Les parties ont été régulièrement averties du jour de l'audience.
Le rapport de M. Simon a été entendu au cours de l'audience publique.
La clôture de l'instruction a été prononcée à l'issue de l'audience.
Considérant ce qui suit :
1. La caisse d'allocations familiales de la Moselle a mis à la charge de Mme D, par décision du 2 mai 2022, un indu de revenu de solidarité active, d'aide au logement et de prime d'activité pour un montant total 6 534,17 euros. Par décision du 5 décembre 2022 la caisse d'allocations familiales de Moelle a confirmé, sur recours administratif préalable, l'indu d'aide au logement pour un montant de 1 932 euros pour la période de janvier 2021 à avril 2022 et l'indu de prime d'activité d'un montant de 521,94 euros pour la période de février à avril 2021. Par décision du 28 juin 2022, le département de la Moselle a confirmé sur recours administratif préalable la mise à sa charge de la somme 3862,50 euros d'indu de revenu de solidarité active pour la période d'août 2020 à avril 2021. Mme D conteste le bien-fondé de ses dettes et demande l'annulation de la décision du 2 mai 2022 et de la décision du 5 décembre 2022 de la caisse d'allocations familiales de la Moselle.
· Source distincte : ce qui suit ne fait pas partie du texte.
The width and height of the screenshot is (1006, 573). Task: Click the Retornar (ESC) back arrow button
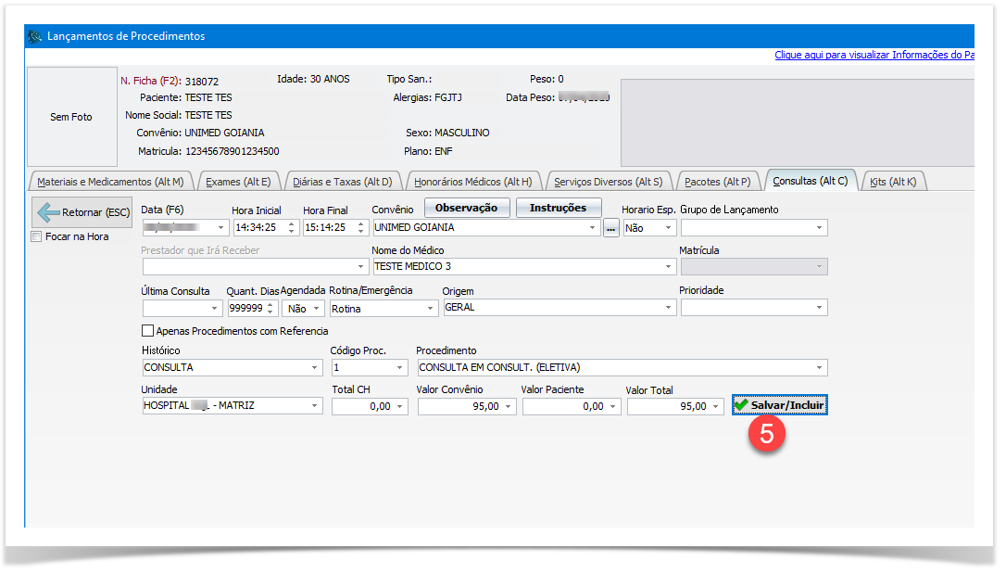coord(82,213)
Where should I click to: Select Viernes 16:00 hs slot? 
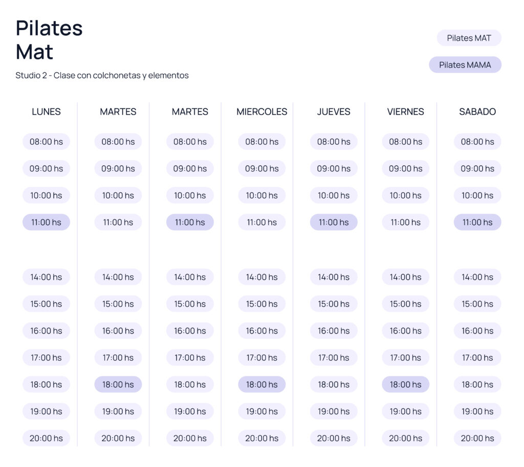(x=405, y=331)
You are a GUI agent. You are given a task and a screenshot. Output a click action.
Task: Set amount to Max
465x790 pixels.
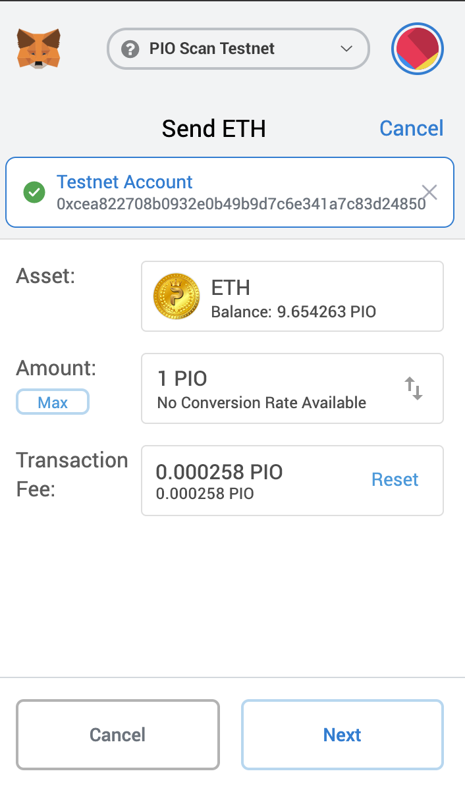(52, 402)
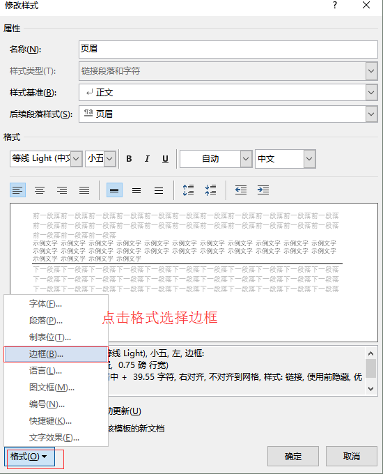Choose 1.5 line spacing icon

[136, 190]
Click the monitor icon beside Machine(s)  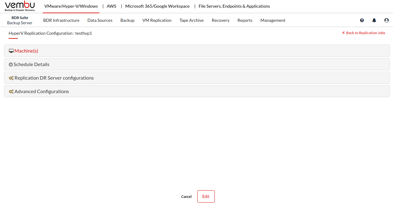point(11,51)
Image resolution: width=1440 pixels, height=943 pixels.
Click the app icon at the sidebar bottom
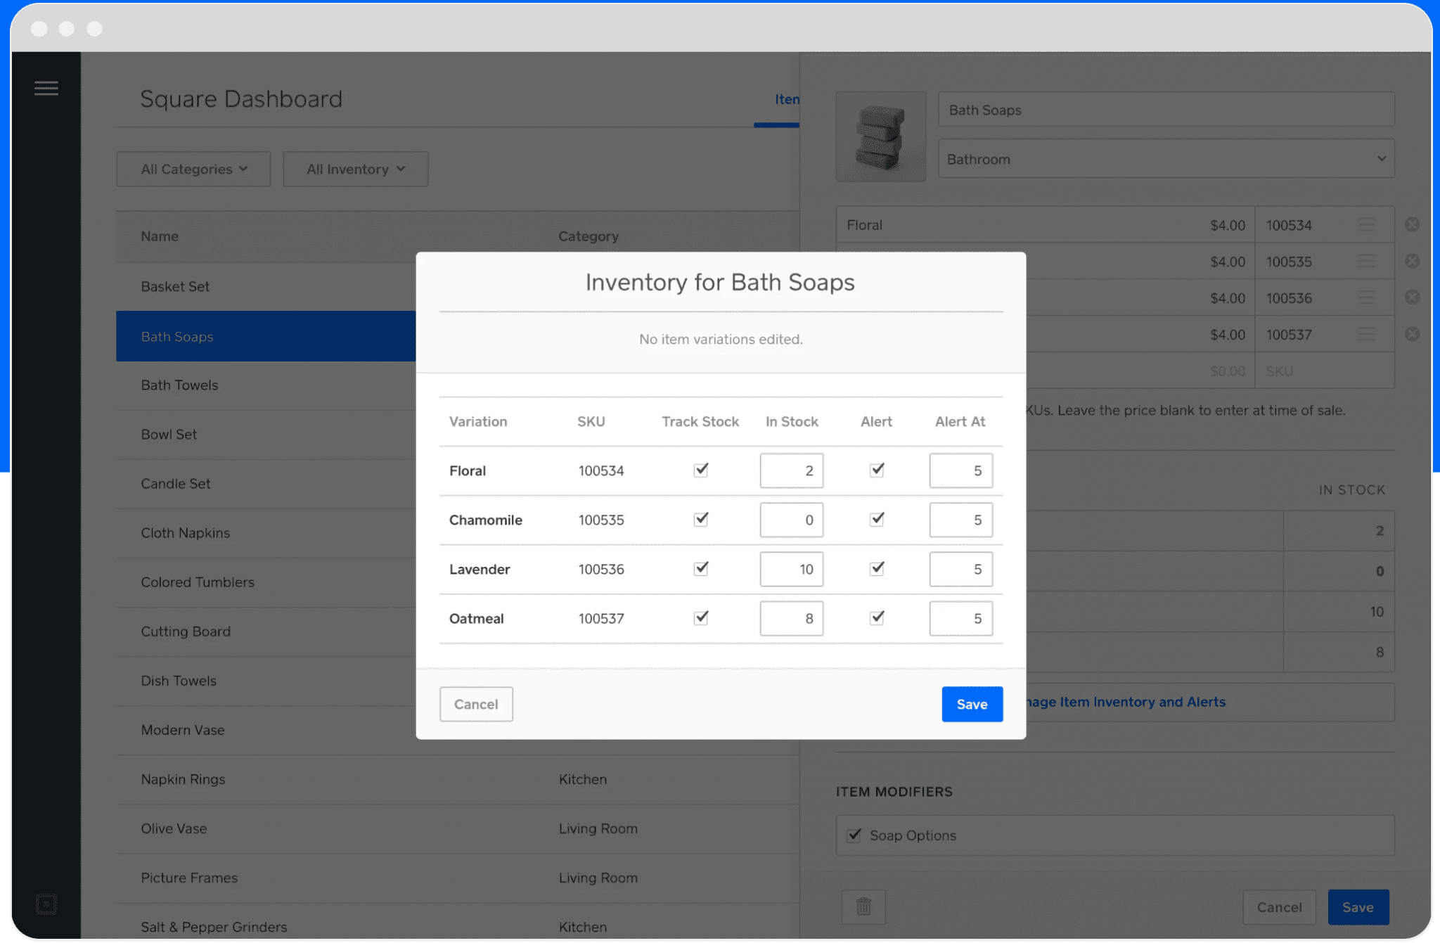coord(46,904)
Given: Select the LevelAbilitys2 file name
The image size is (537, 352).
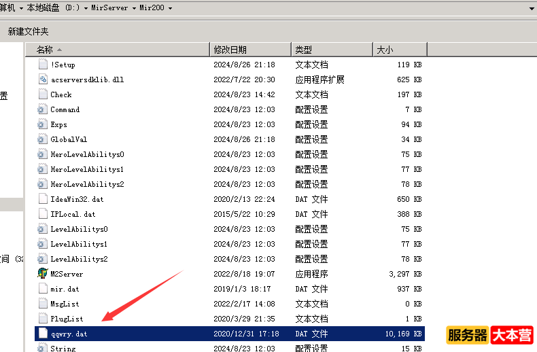Looking at the screenshot, I should pos(79,259).
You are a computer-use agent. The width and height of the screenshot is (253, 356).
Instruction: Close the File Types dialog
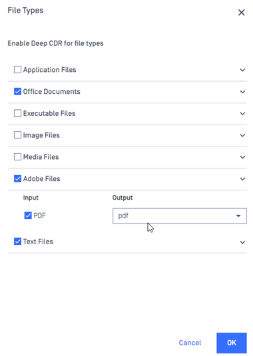pyautogui.click(x=242, y=12)
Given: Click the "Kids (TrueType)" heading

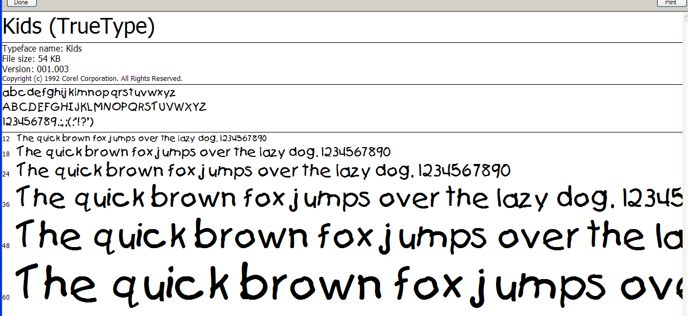Looking at the screenshot, I should click(79, 27).
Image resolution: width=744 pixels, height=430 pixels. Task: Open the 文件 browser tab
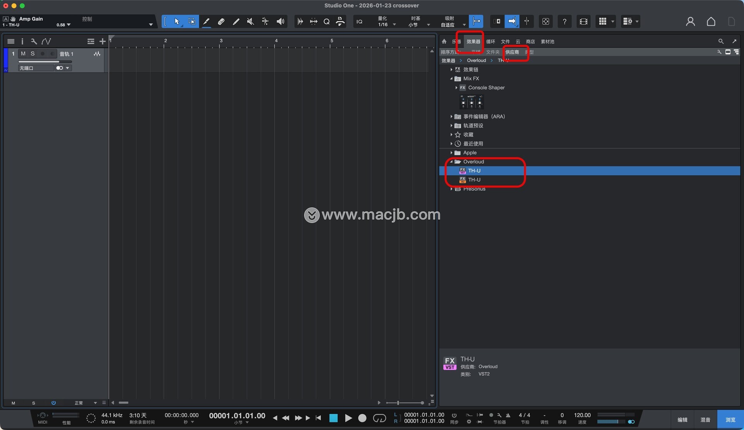coord(505,41)
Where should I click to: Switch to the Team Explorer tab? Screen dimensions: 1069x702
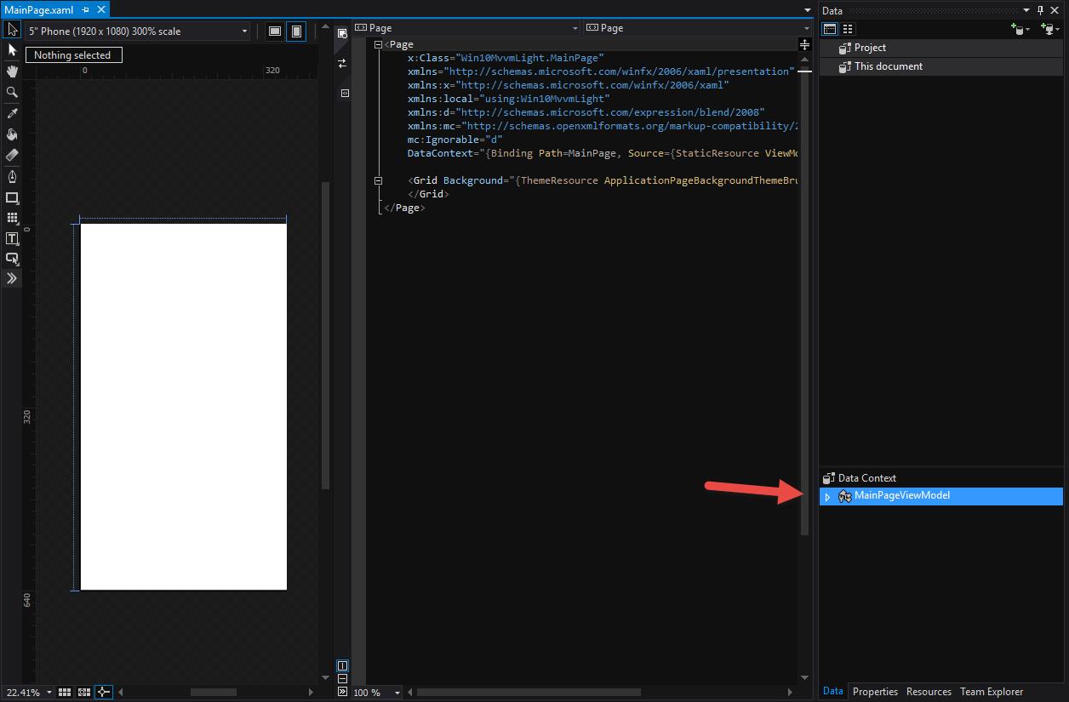click(x=992, y=691)
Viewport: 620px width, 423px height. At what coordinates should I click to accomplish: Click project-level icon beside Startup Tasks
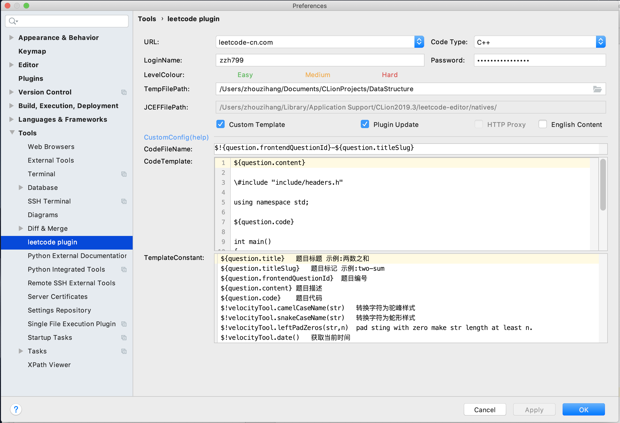pyautogui.click(x=124, y=337)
Sur la décision du 2 mai 2022 de la caisse d'allocations familiales :
2. Aux termes de l'article L. 262-47 du code de l'action sociale et des familles : " Toute réclamation dirigée contre une décision relative au revenu de solidarité active fait l'objet, préalablement à l'exercice d'un recours contentieux, d'un recours administratif auprès du président du conseil départemental () ". Aux termes de l'article L. 845-2 du code de la sécurité sociale : " Toute réclamation dirigée contre une décision relative à la prime d'activité prise par l'un des organismes mentionnés à l'article L. 843-1 fait l'objet, préalablement à l'exercice d'un recours contentieux, d'un recours auprès de la commission de recours amiable () ". Aux termes de l'article L. 825-2 du code de la construction et de l'habitation : " Les contestations des décisions prises en matière d'aides personnelles au logement et de primes de déménagement par les organismes payeurs doivent faire l'objet d'un recours administratif préalable devant l'organisme payeur qui en est l'auteur, selon des modalités fixées par voie réglementaire. ".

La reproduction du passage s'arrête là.